They left that waiting room to enter another, facing a long hallway filled with identical doors that seemed to stretch on forever.
The woman spoke again as they walked. “Mr. Graham, the results of the tests will be ready in 48 hours. It’s a shorter period than usual, but for cases like this, it’s necessary. You’ll need to come back the day after tomorrow at the same time. We’ll also ask you more questions and explain the process clearly.” She stopped as she finished the last sentence. “Here we are,” she said, pointing to a door on her right.
“Thank you,” he said. She opened the door, he stepped in, and she left with a rehearsed smile meant to convey calmness she didn’t truly feel.
He was still processing her words—two days until they told him what would happen.
The room looked like an office, but it had the typical two-way mirror. It was small—most likely empty. Inside were Kate and Officer Coper, though the latter had his face buried in his phone, watching who knows what.
Kate noticed him only when he moved.
“Please, have a seat,” her voice calm like the first time he heard it. He followed the order disguised as a suggestion
.
“Well, Mr. Graham, let’s get to it.” He swallowed hard, but Mrs. Smith continued.
“My colleague must’ve already informed you about when the test results will be ready and that you’ll need to come pick them up. After that, we’ll speak again.” There was a brief silence, and Will nodded.
“If you don’t come pick them up, we’ll go to your home. Just to be clear: as long as this case is open, you may not leave the state.” A sweet way of saying he couldn’t run. He already knew the protocol.
“Well, Mr. Graham, tell me a bit about yourself. Just a quick introduction—don’t worry.”
It felt completely unnecessary, and he was pretty sure interrogations didn’t use to be like this.
“Well, you already know my name. I’m Will. I’m a behavioral analysis professor at Quantico. I occasionally consult for the FBI on cases. I’m not very social, I don’t have any family present, and there’s not much else.”

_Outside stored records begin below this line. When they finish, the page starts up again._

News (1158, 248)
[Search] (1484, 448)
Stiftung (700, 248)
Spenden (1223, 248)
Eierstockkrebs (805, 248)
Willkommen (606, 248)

He really condensed his whole career because he already knew where this was going
“Right, you were also a police officer according to your file, so you already know how these interviews go.” He nodded.
It felt like he was a kid in the principal’s office—maybe that’s why they changed the questions to catch him off guard.

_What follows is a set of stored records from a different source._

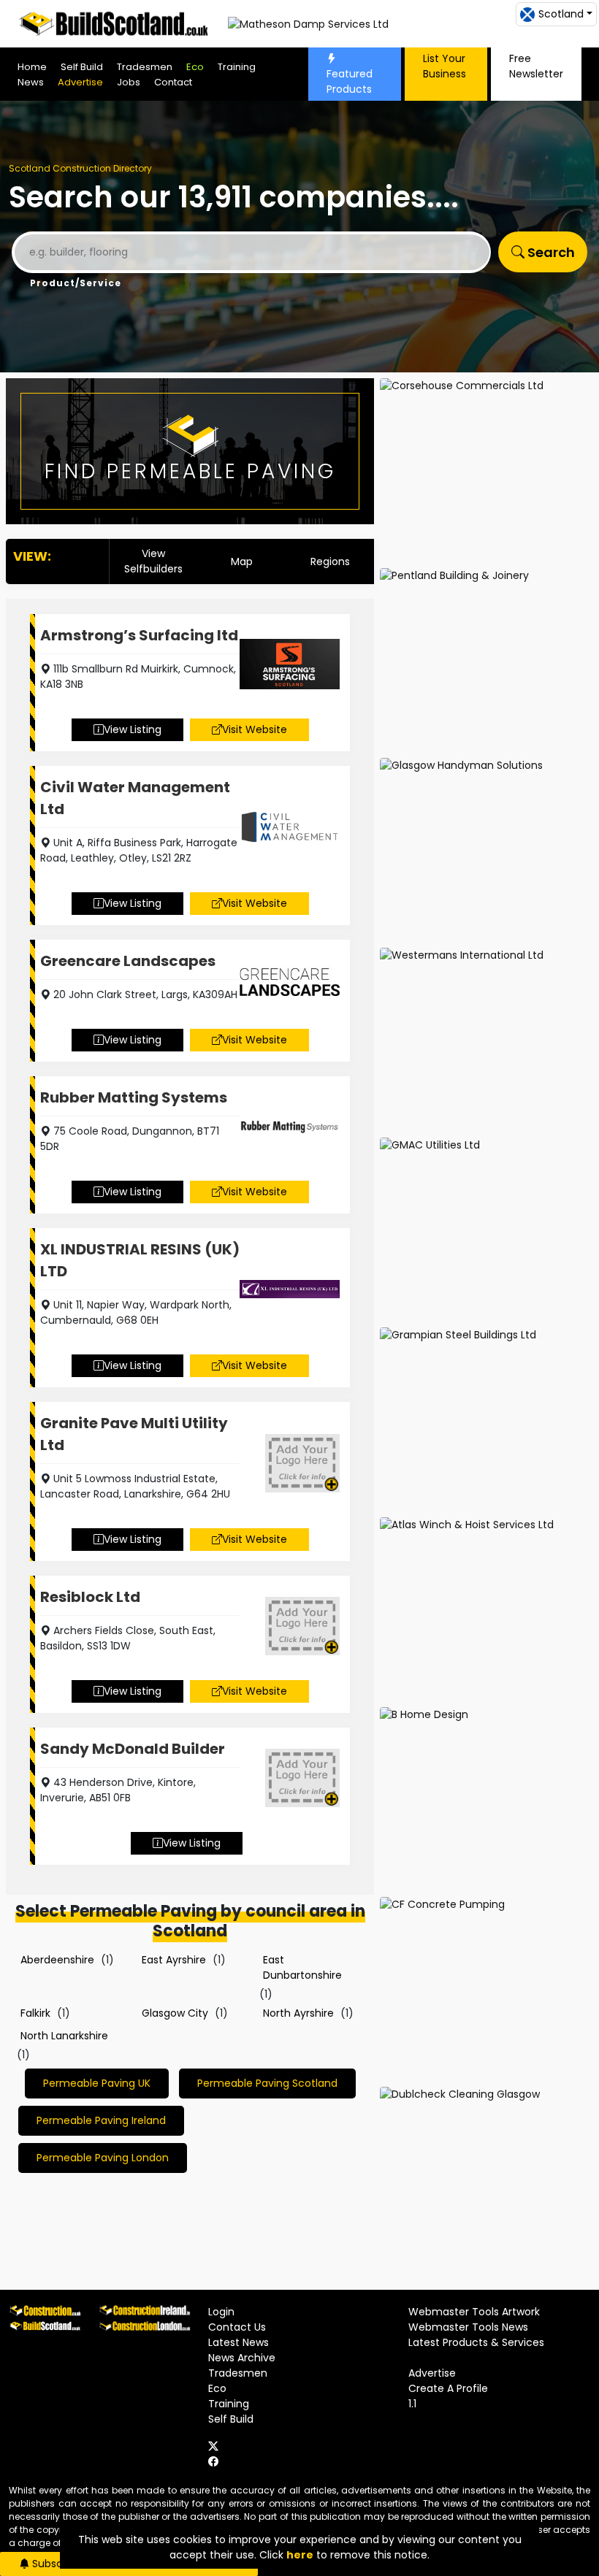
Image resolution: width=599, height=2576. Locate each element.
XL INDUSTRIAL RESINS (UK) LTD (140, 1260)
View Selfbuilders (153, 561)
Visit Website (254, 729)
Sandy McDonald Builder (132, 1749)
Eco (195, 67)
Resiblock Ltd (90, 1597)
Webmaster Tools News (468, 2327)
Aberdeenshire (57, 1959)
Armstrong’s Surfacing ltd (139, 635)
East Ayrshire (174, 1959)
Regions (330, 561)
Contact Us (237, 2327)
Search (549, 252)
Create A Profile (448, 2388)
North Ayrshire (298, 2013)
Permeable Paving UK (96, 2083)
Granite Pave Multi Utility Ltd (134, 1434)
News (31, 82)
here (299, 2555)
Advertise (80, 82)
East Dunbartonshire (302, 1967)
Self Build (82, 67)
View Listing (132, 729)
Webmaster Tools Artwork (474, 2311)
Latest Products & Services (476, 2342)
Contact (173, 82)
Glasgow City (175, 2013)
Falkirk (35, 2013)
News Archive (241, 2357)
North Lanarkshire (64, 2035)
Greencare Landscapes (127, 961)
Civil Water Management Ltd (135, 798)
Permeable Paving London (103, 2157)
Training (237, 67)
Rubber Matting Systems (133, 1097)
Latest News (238, 2342)
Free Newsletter (536, 66)
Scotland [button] (561, 14)
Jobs (128, 82)
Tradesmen (144, 67)
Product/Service (75, 283)
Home (32, 67)
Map (242, 561)
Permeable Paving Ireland (101, 2120)
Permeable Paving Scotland (267, 2083)
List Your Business (444, 66)
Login (221, 2311)
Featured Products (350, 81)
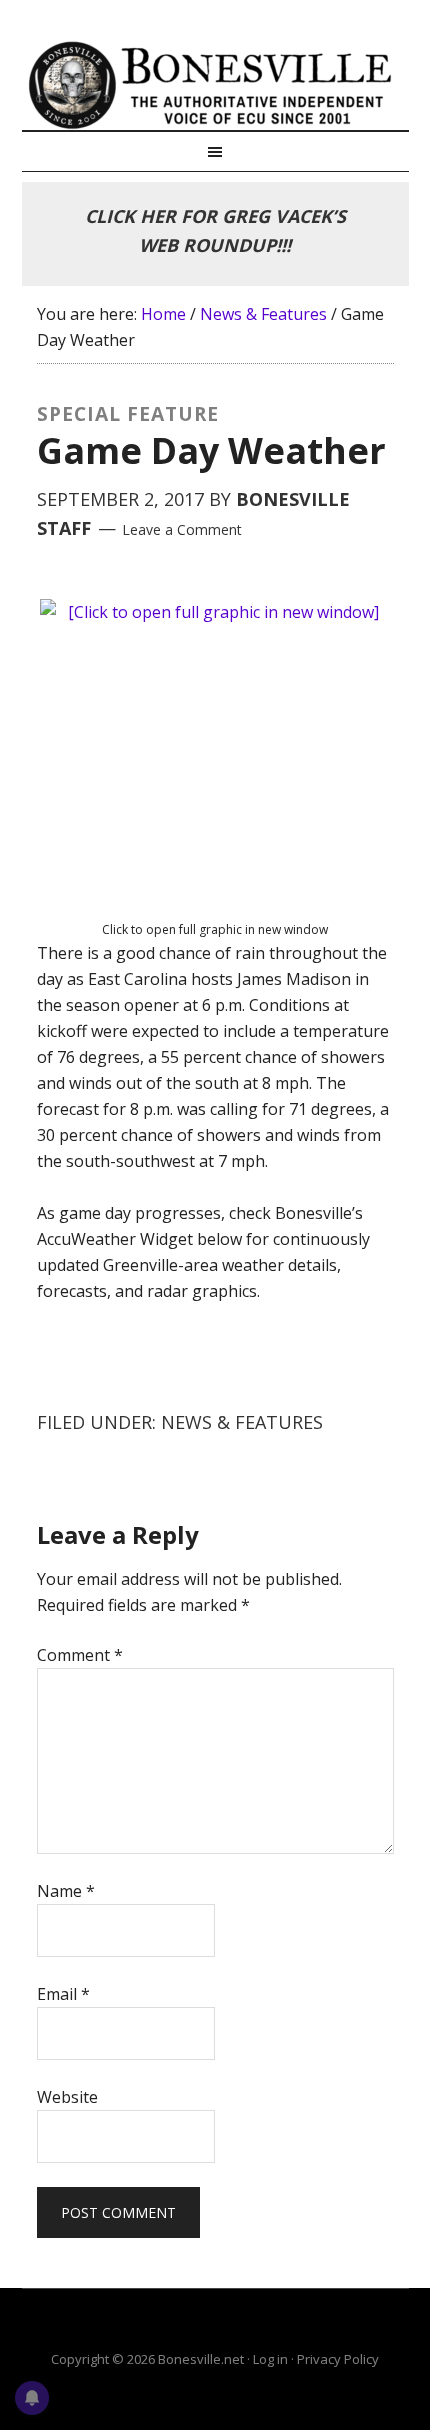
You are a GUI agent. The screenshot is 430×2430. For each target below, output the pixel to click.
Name (66, 1891)
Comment (80, 1655)
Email (63, 1994)
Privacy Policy (338, 2359)
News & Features (242, 1422)
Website (67, 2097)
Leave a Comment (182, 529)
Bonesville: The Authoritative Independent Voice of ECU (215, 85)
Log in (270, 2359)
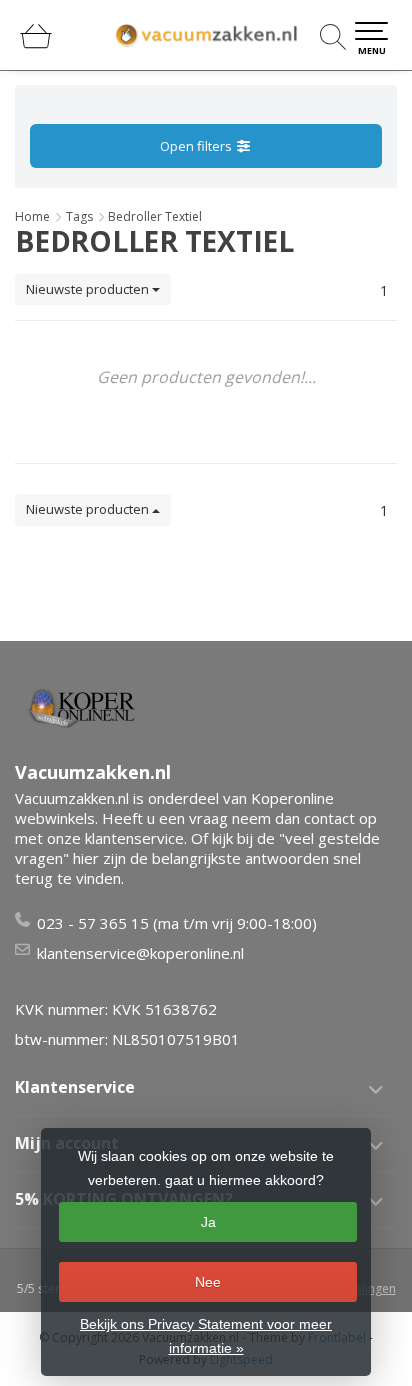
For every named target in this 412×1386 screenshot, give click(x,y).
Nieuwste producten (89, 289)
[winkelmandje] (36, 44)
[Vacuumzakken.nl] (206, 35)
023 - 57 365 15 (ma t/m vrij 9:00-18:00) (177, 923)
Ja (208, 1222)
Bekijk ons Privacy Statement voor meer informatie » (206, 1336)
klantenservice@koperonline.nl (140, 953)
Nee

“Well, Mr. Graham, let’s start with what we already know. Tell me exactly what happened last night, with as much detail as possible.” She stared at him just for a few seconds. He knew what she wanted to hear. He began speaking:
“Well, I was really just trying to sleep. I’d had some whiskey, being honest.” He noticed the guard perk up. “Honestly, my job isn’t the kind of thing you want running through your head all night.”
“Nights are uncomfortable, so I was trying to sleep, but I couldn’t.” The woman was watching him closely. “Then I heard a knock at the door. I thought it was the wind or something, but then I heard crying and the dogs started barking. I looked through the peephole, but saw nothing. When I opened the door and saw the basket, I thought maybe it was an abandoned puppy or something. But then a small hand peeked out. So I brought it in, checked that he wasn’t injured, and called the police. Everything after that should be in the report.”
She stared at him.
“Sir, I don’t mean to be rude, but please tell me…” She paused, adjusting her hands on the desk, interlacing her fingers.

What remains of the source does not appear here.